Malik Karabulut, Yeşillerden istifa etti
Almanya'daki siyasi yaşamına Hristiyan Demokrat Birlik Partisinde (CDU) başlayan, daha sonra Sosyal Demokrat Parti'ye (SPD) geçen ve 1 buçuk yıldan beri de Hamburg'da "Yeşil Alternatif Liste" (GAL) adıyla faaliyet gösteren Yeşiller Partisi üyesi olan Hamburg Türk Veliler Birliği Başkanı Malik Karabulut, GAL üyeliğinden istifa etti.
cumhuriyet.com.trHamburg'da bu yıl yapılan eyalet meclisi seçimleri için GAL'dan milletvekili adayı da olan Karabulut, yaptığı yazılı açıklamada, sadece göçmenlerin değil, Alman seçmenin de siyasete güveninin kalmadığını, özellikle fırsat eşitliğini sağlamada mevcut tüm partilerin yetersiz kaldığını belirtti.
Karabulut açıklamasında, "Okullarda sosyal statüye uygun yapılan ayrımcılık ve dışlama hala devam etmekte. İşsizlik en çok göçmenleri etkilemekte ve bu konuda partiler yetersiz. Var olan sorunları eleştirdiğiniz halde, bunların partiler içinde yokmuş gibi görülmesi, kabul görmemesi ve reddedilmesi antidemokratiktir. Fikir ve ifade özgürlüğüne aykırıdır. Bu tespit, sadece şahsıma ait olan bir tespit değildir. Siyasi çalışmalara yıllarını vermiş olan nice arkadaşlarımız aynı tecrübelere sahiptirler. Klasik partiler içinde, sabır ve sebat ile bir noktaya gidilmesi bu ortamda tamamen hayaldir. Ne size söz hakkı verilir, ne de reel seçilebileceğiniz bir liste sırası. Bu çirkin oyun malesef yıllardan beri Alman partileri içinde oynanmaktadır. Siyasette söz sahibi olabilmeniz, listeleri belirleme konusunda parti içi ağırlığınız, parti içi aritmetiğe hakim olmanızdan geçer. Bunu da bahsi geçen partilerde gerçekleştirme şansınız yoktur. Bu da benim defalarca yaşamış olduğum acı bir tecrübedir" ifadelerine yer verdi.

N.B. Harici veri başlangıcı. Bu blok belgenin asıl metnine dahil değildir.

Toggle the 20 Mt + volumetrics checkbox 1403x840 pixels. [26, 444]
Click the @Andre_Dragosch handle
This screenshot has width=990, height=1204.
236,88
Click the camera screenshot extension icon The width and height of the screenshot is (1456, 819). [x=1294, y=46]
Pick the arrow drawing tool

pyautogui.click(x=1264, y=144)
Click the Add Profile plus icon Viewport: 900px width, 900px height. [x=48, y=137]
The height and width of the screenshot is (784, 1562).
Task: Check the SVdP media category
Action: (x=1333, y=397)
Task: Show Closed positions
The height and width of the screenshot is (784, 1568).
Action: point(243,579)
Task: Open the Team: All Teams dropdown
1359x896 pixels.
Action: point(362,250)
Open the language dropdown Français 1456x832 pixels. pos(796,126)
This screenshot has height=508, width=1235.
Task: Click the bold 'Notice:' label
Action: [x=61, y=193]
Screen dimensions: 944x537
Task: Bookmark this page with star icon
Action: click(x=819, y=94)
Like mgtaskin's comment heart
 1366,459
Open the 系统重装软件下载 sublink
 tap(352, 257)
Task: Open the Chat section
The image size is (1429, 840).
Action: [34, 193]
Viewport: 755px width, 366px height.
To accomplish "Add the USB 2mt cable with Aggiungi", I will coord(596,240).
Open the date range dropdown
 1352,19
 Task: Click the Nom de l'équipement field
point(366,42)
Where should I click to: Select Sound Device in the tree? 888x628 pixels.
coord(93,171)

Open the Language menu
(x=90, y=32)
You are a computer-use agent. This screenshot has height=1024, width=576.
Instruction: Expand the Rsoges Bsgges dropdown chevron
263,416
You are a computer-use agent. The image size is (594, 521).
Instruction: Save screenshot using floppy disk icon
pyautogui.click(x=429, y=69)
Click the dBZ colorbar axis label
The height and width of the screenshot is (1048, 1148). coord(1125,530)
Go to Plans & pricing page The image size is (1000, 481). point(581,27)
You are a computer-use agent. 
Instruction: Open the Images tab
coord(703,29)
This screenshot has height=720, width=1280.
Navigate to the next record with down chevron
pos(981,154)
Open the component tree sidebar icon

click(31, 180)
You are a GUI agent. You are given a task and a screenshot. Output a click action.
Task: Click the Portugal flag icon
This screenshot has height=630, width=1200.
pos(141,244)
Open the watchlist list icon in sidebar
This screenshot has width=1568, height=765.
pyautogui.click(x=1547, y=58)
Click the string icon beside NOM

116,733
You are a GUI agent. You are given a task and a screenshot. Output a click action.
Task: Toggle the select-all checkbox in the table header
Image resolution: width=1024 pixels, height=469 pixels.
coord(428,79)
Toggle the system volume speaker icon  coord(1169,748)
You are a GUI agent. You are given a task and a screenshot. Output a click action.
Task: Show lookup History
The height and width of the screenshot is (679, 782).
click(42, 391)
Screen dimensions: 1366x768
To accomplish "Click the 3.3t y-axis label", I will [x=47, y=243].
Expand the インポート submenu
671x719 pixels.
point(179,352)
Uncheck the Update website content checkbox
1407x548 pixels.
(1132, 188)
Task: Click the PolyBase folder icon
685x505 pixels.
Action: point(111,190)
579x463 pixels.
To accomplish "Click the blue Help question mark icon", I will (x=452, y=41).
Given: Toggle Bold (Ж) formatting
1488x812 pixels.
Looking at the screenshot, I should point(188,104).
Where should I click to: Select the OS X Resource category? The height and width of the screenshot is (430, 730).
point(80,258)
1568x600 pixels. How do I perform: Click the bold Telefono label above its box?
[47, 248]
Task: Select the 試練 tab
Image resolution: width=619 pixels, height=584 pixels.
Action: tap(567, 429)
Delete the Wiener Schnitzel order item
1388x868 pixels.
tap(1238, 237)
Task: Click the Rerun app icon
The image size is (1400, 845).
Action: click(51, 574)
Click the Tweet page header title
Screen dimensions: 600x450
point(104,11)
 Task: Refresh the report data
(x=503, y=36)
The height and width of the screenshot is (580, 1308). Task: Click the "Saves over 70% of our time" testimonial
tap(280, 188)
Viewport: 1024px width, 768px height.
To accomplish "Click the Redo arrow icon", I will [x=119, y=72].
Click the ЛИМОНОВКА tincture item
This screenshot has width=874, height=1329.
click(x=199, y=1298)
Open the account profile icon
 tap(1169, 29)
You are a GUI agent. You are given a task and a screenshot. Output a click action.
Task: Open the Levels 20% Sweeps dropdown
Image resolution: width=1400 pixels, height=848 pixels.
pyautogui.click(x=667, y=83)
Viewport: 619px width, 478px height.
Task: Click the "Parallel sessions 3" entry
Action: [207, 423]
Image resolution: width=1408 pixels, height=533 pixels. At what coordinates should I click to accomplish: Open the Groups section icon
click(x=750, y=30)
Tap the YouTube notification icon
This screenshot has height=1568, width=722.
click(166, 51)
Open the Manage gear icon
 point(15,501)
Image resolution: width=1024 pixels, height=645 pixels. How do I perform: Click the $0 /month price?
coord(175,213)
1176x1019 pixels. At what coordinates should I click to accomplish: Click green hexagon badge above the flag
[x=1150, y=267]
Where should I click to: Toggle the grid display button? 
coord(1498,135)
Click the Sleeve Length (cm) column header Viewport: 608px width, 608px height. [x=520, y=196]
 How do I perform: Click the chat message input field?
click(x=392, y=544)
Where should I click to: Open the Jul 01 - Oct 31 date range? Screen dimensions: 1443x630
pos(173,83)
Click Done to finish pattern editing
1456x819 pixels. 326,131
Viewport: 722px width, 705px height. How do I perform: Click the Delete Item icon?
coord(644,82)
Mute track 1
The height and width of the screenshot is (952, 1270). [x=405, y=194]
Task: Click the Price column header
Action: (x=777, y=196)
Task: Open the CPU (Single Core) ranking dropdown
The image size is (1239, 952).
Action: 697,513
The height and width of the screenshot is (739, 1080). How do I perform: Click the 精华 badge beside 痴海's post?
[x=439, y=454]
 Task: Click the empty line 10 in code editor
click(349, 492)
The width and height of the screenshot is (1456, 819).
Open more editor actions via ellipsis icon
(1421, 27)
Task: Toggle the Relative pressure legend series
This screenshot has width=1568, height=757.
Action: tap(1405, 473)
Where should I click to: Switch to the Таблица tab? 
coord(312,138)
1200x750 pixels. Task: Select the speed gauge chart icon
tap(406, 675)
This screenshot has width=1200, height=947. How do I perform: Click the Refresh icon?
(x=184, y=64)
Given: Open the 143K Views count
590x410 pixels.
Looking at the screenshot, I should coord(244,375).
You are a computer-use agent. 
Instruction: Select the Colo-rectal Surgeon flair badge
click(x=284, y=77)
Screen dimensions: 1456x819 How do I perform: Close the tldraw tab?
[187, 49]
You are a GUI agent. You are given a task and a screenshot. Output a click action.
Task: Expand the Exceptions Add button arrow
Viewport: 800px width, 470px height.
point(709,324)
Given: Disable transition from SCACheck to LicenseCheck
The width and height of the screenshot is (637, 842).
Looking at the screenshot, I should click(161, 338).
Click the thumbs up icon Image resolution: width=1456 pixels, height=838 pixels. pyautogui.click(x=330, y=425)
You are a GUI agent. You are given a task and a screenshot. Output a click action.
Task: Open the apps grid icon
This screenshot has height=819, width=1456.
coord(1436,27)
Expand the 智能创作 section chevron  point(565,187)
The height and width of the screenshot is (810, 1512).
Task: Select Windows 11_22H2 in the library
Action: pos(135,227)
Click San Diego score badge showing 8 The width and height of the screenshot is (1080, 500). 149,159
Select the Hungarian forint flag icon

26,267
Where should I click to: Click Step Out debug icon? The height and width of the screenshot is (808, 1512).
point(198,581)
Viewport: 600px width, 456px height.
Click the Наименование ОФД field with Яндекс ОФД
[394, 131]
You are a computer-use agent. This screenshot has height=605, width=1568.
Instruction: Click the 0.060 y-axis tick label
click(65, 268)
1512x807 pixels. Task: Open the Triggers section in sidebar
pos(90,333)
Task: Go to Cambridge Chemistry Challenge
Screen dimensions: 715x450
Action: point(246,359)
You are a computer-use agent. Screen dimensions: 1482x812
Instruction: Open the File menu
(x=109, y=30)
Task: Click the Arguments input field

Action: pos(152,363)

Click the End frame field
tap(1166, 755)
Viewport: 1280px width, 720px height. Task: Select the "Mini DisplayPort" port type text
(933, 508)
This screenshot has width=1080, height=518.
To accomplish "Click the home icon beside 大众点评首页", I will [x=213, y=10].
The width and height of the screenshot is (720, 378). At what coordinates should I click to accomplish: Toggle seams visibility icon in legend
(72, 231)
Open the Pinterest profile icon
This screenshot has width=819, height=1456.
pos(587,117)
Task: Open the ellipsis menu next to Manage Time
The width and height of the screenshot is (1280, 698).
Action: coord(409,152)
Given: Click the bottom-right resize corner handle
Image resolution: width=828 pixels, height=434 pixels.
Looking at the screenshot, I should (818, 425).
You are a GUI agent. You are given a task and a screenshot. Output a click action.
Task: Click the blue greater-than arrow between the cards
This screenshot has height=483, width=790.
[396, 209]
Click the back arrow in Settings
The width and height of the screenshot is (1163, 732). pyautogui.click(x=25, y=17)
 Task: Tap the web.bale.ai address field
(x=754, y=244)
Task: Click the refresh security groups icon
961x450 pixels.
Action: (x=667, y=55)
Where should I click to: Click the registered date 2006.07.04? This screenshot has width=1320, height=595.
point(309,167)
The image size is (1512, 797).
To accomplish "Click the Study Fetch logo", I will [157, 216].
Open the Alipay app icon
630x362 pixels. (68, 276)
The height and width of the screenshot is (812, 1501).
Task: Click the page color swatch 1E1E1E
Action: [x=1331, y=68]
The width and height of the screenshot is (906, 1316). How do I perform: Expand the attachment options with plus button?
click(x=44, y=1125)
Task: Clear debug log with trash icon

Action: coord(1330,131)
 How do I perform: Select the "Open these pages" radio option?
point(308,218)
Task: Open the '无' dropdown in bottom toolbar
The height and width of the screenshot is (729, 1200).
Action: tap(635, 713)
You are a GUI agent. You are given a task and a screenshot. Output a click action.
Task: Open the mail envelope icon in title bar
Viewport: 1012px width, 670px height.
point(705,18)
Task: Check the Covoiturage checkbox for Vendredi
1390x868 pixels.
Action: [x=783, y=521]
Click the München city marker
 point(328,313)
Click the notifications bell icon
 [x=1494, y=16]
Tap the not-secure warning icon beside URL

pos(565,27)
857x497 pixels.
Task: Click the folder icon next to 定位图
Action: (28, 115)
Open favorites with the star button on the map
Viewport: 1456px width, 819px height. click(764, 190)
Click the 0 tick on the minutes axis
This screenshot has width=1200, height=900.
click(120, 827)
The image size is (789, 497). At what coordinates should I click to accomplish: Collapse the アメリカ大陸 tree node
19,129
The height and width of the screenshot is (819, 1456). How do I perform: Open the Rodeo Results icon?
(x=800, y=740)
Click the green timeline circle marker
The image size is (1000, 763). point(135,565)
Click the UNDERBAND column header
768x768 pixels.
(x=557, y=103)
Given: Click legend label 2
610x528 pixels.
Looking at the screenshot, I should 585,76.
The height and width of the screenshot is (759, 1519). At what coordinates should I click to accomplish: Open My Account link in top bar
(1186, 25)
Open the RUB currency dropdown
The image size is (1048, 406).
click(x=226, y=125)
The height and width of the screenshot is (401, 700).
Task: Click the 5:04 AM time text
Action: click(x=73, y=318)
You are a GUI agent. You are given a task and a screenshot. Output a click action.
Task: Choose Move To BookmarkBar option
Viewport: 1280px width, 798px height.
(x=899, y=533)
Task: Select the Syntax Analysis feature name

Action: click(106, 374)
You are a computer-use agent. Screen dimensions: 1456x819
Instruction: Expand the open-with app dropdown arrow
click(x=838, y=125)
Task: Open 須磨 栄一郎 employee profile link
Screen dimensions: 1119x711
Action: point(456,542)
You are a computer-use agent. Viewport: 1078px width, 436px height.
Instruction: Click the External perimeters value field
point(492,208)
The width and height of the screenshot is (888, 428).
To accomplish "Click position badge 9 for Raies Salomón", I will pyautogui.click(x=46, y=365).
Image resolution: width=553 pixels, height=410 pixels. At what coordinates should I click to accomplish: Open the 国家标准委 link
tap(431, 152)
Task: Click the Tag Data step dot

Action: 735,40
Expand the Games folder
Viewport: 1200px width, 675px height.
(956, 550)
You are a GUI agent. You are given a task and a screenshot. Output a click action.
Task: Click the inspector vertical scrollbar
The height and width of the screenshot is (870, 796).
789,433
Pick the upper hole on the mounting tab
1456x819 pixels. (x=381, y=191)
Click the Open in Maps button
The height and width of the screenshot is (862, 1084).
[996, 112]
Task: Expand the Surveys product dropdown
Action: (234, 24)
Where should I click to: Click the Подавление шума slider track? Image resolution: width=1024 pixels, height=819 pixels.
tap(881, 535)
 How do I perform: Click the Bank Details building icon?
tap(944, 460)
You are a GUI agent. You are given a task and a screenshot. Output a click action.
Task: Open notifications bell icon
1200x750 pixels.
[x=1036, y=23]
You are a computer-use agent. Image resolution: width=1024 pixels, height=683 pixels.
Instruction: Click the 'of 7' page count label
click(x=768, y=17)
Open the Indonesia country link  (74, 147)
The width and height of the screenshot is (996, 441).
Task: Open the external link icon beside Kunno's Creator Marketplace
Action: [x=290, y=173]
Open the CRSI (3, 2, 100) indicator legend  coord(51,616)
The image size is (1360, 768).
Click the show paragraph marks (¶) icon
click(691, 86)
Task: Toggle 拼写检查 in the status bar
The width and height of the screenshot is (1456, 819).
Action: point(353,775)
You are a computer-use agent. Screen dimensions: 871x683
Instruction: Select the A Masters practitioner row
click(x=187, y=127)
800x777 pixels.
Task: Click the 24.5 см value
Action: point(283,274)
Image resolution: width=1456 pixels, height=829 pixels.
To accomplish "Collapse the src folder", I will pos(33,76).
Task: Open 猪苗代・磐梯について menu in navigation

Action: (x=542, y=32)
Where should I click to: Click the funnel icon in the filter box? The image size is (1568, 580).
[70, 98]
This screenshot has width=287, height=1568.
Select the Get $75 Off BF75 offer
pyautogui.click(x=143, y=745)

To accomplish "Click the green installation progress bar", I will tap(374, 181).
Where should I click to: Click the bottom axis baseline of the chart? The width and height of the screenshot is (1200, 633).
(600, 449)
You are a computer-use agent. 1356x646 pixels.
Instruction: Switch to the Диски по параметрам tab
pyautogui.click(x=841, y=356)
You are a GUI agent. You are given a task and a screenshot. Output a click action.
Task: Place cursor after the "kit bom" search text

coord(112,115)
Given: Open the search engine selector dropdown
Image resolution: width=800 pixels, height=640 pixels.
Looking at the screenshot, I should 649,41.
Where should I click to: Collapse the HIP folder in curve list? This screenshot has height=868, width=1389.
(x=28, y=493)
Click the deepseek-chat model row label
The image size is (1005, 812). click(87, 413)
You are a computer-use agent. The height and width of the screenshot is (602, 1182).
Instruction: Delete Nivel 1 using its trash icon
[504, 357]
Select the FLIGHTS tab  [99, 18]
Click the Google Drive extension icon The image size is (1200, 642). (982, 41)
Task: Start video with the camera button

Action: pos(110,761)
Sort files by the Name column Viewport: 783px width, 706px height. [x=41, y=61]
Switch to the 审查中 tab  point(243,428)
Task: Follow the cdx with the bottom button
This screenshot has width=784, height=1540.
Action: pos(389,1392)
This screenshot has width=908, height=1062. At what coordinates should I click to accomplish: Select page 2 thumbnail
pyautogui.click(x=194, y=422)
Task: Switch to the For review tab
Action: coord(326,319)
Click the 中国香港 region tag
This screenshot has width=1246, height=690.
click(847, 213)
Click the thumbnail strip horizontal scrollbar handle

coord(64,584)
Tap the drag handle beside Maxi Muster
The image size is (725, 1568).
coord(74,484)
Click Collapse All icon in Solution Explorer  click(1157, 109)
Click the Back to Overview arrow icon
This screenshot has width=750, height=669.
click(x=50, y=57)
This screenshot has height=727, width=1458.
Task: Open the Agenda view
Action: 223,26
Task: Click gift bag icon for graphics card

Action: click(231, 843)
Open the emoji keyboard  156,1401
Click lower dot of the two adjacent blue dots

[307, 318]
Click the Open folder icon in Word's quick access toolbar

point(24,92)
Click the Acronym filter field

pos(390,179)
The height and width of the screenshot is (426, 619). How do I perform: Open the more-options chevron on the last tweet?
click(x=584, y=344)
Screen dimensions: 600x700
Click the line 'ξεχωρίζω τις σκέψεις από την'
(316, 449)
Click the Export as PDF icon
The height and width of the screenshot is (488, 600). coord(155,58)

Alman siyasetinin artık kendini yenilemesi gerektiğini ifade eden Karabulut'un açıklaması şöyle devam etti: "Benim yegane mücadelem, yanlışları dile getirebilme özgürlüğünü arayan bir insan olmamdan kaynaklanıyor. Bu özgürlüğü ve demokratik anlayışı sözü edilen partilerde maalesef bulamadım. İnanmadığım ve ümit edemediğim bir ortamda bulunmamın da bir mantığı yoktur. Bugüne kadar telaffuz edilmiş olan söylemler, örneğin entegrasyon alanında sarf edilmiş söylemler ve yapılmış çalışmalar sürekli göçmen kökenli insanların aleyhine olmuştur. Bu da Almanya'nın bir gerçeğidir. İnsan haklarının hakim olduğu, fikir özgürlüğünün gerçek anlamda yaşanmakta olduğu bir ortamın özlemini çekiyorum."